13. Обозначение его как "активного" было бы неправильным, так как оно не противостоит пассиву.

14. Гласные окончания, возможно, обусловлены только законами графики.

15. Не все позиции бывают заняты; нумерация позиций передает только относительный порядок размещения формантов.

16. Ср. § 6, п. 2, 1), пример (2). Как указывалось выше, чистая основа с этими же показателями также может выступать в роли стативного сказуемого.

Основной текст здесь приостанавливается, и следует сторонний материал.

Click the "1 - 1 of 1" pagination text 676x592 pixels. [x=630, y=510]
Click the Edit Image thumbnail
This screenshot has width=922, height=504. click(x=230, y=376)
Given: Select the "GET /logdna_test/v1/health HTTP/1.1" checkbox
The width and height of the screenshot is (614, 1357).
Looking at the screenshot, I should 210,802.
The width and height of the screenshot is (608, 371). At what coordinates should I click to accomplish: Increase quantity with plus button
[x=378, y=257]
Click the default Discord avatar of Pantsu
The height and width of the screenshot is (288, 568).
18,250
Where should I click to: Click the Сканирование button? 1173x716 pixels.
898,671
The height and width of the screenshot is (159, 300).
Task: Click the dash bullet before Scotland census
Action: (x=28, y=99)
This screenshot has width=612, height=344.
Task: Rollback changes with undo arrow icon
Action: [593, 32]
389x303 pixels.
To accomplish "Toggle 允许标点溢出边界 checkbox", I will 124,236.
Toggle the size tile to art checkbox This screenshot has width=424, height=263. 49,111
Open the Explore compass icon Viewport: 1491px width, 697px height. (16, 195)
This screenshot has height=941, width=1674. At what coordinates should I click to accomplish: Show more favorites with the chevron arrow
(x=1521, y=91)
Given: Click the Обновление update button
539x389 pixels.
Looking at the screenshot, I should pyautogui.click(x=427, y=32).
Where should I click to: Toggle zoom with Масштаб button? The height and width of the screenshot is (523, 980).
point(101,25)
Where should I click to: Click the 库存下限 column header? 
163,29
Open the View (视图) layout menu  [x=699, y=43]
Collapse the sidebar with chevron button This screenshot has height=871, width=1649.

17. Эта основа, конечно, отличалась от местоимения 1-го лица (h)u. Может быть, следует постулировать исходную форму *о- (*ho-)?


Литература

1. Вайман А. А. О связях протоэламской письменности с протошумерской. - ВДИ. 1972, № 3.
2. Hinz W. Zur Entzifferung der elamischen Strichschrift. - "Iranica Antiqua". 2. Leiden, 1962.
3. Дьяконов И. М. Языки древней Передней Азии. М., 1967.
4. Reiner E. The Elamite Language. - HOr. 1 Abt., Bd. 2, 1-2. Abschn., Lief. 2.
5. Paper H. H. The Phonology and Morphology of Royal Achaemenid Elamite. Ann Arbor, 1955.
6. Hallock R. T. The Finite Verb in Achaemenid Elamite. - JNES, 1959, 18, I.
7. Hallock R. T. Persepolis Fortification Tablets. Chicago, 1969 [c. 1-86: грамматический очерк].
8. Hallock R. T. The Pronominal Suffixes in Achaemenid Elamite. - JNES, 21.
9. Hallock R. T. The Verbal Noun in Achaemenid Elamite. - "Iranica Antiqua". 2. Leiden, 1962.
10. Grillot F. La postposition genitive -na en Elamite. - "Cahiers de la Delegation archeologique francaise en Iran", 1973, 3 (с почти полной библиографией по эламскому языку).
11. Grillot F. A propos de la notion de subordination dans la syntaxe elamite. - JA. 258 (1970).
12. Friedrich J. Altpersisches und Elamisches. - "Orientalia". 18, 1949, 1.
13. Friedrich J. Die Partikeln der zitierten Rede im Achaemenidisch-Elamischen. - "Orientalia". 1943, 12.
14. Labat R. Note sur la cojugaison elamite. - JCS. 1947.
15. Labat R. Structure de la langue elamite. - Conferences de l'Institut de linguistique de l'Universite de Paris. 9. Paris, 1950-1951.